Segundo as investigações, Maria Eduarda era estudante de Educação Física e Gestão Esportiva e sonhava em atuar na área esportiva. Amigos e familiares a descrevem como uma jovem alegre, dedicada aos estudos e apaixonada por aventuras e atividades ao ar livre. Ela estava acompanhada do noivo quando decidiu realizar o salto.

Imagens que circulam nas redes sociais mostram o momento em que a jovem é preparada para o salto. Instantes depois de ser lançada da plataforma, pessoas presentes percebem que ela não estava conectada à corda de segurança e gritam em desespero. A queda foi de aproximadamente 40 metros, e a vítima morreu ainda no local devido aos múltiplos ferimentos.
A Polícia Civil prendeu três responsáveis pela atividade, que inicialmente foram autuados em flagrante. A Justiça converteu as prisões em preventivas, e eles poderão responder por homicídio com dolo eventual, quando se assume o risco de provocar a morte. As autoridades também investigam se a empresa possuía autorização para realizar a atividade e se todos os protocolos de segurança eram cumpridos.

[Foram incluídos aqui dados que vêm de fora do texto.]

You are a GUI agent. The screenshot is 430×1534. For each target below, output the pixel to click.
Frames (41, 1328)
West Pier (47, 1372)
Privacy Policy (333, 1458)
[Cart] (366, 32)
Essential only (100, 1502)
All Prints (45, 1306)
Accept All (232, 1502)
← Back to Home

O caso gerou forte comoção em todo o país e reacendeu o debate sobre a fiscalização de empresas que promovem esportes de aventura. Especialistas destacam que o rope jump exige uma rigorosa conferência dos equipamentos antes de cada salto, tornando indispensável o cumprimento de protocolos de segurança para evitar acidentes fatais.
O corpo de Maria Eduarda foi velado e sepultado em Jandira, na Grande São Paulo, sob forte comoção de familiares e amigos.